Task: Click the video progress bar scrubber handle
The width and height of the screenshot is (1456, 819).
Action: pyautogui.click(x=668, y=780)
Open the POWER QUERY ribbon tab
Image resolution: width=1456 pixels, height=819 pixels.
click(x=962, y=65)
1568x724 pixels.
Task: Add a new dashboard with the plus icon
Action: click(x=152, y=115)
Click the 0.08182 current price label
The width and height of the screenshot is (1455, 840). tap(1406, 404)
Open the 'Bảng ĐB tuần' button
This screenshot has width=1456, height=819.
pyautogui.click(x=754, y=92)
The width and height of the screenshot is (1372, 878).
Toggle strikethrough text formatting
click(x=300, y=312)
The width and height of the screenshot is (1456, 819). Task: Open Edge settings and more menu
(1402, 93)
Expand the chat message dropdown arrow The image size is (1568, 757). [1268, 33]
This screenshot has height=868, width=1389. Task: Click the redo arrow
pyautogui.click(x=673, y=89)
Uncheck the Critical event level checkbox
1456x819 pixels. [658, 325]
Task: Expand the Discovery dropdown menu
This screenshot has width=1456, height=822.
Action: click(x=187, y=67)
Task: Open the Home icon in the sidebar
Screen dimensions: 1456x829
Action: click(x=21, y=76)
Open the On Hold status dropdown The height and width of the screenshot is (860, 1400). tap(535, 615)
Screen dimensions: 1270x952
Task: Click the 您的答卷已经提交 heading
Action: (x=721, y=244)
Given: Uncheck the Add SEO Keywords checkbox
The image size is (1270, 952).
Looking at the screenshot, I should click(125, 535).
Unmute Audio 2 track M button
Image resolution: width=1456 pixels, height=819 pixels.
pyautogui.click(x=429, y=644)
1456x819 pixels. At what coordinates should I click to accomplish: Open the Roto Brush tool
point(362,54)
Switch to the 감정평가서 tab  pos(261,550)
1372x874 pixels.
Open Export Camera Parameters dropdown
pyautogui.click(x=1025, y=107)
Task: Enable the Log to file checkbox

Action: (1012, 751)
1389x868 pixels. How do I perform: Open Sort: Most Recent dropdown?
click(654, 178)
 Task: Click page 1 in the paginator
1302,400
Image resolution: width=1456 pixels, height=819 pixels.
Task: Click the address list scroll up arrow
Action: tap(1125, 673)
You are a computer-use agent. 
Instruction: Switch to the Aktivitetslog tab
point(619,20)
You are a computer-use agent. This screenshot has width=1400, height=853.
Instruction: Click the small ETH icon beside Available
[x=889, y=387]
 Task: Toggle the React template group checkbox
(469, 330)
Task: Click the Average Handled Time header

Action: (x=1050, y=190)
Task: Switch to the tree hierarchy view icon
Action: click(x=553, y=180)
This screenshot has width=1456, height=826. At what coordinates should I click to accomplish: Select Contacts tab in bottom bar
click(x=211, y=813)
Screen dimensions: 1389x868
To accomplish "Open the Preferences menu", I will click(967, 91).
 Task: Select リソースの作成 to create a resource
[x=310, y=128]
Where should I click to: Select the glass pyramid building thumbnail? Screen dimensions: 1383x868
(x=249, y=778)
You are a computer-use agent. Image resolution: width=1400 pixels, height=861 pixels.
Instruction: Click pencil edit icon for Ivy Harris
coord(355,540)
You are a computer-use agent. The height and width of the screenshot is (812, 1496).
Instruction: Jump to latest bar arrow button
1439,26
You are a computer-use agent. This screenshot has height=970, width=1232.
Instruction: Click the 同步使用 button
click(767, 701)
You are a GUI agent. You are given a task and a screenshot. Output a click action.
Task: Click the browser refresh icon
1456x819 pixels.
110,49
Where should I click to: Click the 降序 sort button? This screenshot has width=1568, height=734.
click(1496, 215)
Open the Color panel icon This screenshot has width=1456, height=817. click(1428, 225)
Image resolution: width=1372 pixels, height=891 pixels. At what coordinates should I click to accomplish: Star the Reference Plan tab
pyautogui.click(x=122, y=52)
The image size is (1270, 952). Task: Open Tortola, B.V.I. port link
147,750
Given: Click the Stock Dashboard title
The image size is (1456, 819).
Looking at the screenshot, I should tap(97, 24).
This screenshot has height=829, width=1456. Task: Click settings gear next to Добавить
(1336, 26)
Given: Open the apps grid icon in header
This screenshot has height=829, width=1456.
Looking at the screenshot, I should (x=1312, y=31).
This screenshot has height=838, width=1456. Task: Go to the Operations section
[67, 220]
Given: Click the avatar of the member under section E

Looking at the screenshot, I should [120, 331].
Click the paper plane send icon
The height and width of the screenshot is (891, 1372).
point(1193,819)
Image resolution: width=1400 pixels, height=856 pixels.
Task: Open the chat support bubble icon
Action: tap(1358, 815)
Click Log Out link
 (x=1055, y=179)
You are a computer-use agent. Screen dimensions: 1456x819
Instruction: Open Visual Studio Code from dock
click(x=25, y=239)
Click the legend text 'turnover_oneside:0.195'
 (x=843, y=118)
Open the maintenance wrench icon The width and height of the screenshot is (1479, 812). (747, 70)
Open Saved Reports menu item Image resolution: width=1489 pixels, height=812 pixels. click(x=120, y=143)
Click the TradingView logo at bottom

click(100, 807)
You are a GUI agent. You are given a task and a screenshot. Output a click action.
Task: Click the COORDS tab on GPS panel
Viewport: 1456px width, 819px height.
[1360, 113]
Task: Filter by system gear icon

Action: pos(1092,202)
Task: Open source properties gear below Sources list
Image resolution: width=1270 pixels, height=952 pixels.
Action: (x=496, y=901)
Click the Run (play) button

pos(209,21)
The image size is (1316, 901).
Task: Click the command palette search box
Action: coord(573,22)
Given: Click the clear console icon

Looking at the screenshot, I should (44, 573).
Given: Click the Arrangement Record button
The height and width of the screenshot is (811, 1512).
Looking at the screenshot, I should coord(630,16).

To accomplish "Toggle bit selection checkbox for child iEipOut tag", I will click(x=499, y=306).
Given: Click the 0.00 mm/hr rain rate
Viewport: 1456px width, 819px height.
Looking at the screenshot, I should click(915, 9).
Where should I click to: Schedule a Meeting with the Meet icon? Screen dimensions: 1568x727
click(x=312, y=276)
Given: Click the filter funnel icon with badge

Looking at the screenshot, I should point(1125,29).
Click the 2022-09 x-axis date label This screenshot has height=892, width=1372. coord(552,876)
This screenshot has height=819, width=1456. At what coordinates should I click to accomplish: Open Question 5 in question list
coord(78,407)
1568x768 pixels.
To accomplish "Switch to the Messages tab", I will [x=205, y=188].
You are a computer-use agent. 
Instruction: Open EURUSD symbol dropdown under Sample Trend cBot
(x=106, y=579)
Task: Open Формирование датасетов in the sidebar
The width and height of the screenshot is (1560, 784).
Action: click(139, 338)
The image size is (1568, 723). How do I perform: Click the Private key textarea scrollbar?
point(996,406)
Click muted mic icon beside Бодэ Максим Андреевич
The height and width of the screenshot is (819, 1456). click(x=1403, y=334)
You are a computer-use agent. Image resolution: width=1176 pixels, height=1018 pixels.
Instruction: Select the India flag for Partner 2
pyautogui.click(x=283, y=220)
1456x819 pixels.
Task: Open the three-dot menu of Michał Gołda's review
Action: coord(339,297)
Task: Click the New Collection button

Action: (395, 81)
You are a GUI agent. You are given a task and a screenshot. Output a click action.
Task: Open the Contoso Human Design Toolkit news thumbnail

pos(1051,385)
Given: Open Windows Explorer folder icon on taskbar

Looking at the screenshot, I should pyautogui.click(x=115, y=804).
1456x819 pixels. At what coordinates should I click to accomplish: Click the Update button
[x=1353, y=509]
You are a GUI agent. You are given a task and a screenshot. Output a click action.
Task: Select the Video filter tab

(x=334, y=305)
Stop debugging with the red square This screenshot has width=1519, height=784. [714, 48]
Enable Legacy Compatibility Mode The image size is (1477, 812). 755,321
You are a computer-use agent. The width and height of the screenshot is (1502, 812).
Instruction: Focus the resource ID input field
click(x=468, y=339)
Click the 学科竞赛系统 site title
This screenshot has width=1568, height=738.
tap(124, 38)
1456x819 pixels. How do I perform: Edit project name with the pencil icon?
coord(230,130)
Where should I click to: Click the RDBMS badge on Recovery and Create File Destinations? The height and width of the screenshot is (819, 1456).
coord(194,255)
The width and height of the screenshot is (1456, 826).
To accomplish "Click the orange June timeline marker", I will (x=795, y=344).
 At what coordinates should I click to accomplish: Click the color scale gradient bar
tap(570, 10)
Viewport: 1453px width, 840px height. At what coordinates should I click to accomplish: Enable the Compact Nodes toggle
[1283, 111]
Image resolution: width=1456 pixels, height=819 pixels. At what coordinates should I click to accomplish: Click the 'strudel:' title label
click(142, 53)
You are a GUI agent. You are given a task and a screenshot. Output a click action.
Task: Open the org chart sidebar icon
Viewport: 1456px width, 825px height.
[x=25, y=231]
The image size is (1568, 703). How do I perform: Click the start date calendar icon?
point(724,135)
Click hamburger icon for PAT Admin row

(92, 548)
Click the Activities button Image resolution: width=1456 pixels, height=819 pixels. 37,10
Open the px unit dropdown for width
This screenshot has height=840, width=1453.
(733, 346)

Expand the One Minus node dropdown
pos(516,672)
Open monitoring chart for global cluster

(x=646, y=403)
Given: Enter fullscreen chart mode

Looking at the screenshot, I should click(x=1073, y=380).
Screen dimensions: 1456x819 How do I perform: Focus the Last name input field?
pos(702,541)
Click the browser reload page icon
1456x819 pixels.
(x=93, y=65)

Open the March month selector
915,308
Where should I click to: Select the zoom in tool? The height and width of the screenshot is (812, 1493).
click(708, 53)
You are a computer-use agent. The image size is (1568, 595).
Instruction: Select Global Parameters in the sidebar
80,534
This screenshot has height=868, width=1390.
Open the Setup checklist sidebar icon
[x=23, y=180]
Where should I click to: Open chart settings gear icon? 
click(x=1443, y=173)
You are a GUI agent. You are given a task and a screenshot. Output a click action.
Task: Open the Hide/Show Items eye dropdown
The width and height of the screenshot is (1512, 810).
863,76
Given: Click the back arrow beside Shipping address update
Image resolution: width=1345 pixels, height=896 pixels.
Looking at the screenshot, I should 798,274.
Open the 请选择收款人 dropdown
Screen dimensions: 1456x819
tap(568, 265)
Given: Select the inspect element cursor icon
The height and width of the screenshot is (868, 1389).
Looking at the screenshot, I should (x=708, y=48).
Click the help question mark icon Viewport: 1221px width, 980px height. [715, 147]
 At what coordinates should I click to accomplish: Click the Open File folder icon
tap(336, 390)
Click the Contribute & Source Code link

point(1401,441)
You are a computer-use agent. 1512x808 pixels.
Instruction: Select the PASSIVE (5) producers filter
....
**WHAT IS BEING ASKED:** Only the lines from the one containing "Given: Enter fullscreen chart mode" to the end of the data should be printed, exactly as they stand.

**RESULT FOR THIS TASK:**
Given: Enter fullscreen chart mode

Looking at the screenshot, I should click(x=1073, y=380).
Screen dimensions: 1456x819 How do I perform: Focus the Last name input field?
pos(702,541)
Click the browser reload page icon
1456x819 pixels.
(x=93, y=65)

Open the March month selector
915,308
Where should I click to: Select the zoom in tool? The height and width of the screenshot is (812, 1493).
click(708, 53)
You are a computer-use agent. The image size is (1568, 595).
Instruction: Select Global Parameters in the sidebar
80,534
This screenshot has height=868, width=1390.
Open the Setup checklist sidebar icon
[x=23, y=180]
Where should I click to: Open chart settings gear icon? 
click(x=1443, y=173)
You are a GUI agent. You are given a task and a screenshot. Output a click action.
Task: Open the Hide/Show Items eye dropdown
The width and height of the screenshot is (1512, 810).
863,76
Given: Click the back arrow beside Shipping address update
Image resolution: width=1345 pixels, height=896 pixels.
Looking at the screenshot, I should 798,274.
Open the 请选择收款人 dropdown
Screen dimensions: 1456x819
tap(568, 265)
Given: Select the inspect element cursor icon
The height and width of the screenshot is (868, 1389).
Looking at the screenshot, I should (x=708, y=48).
Click the help question mark icon Viewport: 1221px width, 980px height. [715, 147]
 At what coordinates should I click to accomplish: Click the Open File folder icon
tap(336, 390)
Click the Contribute & Source Code link

point(1401,441)
You are a computer-use agent. 1512x808 pixels.
Instruction: Select the PASSIVE (5) producers filter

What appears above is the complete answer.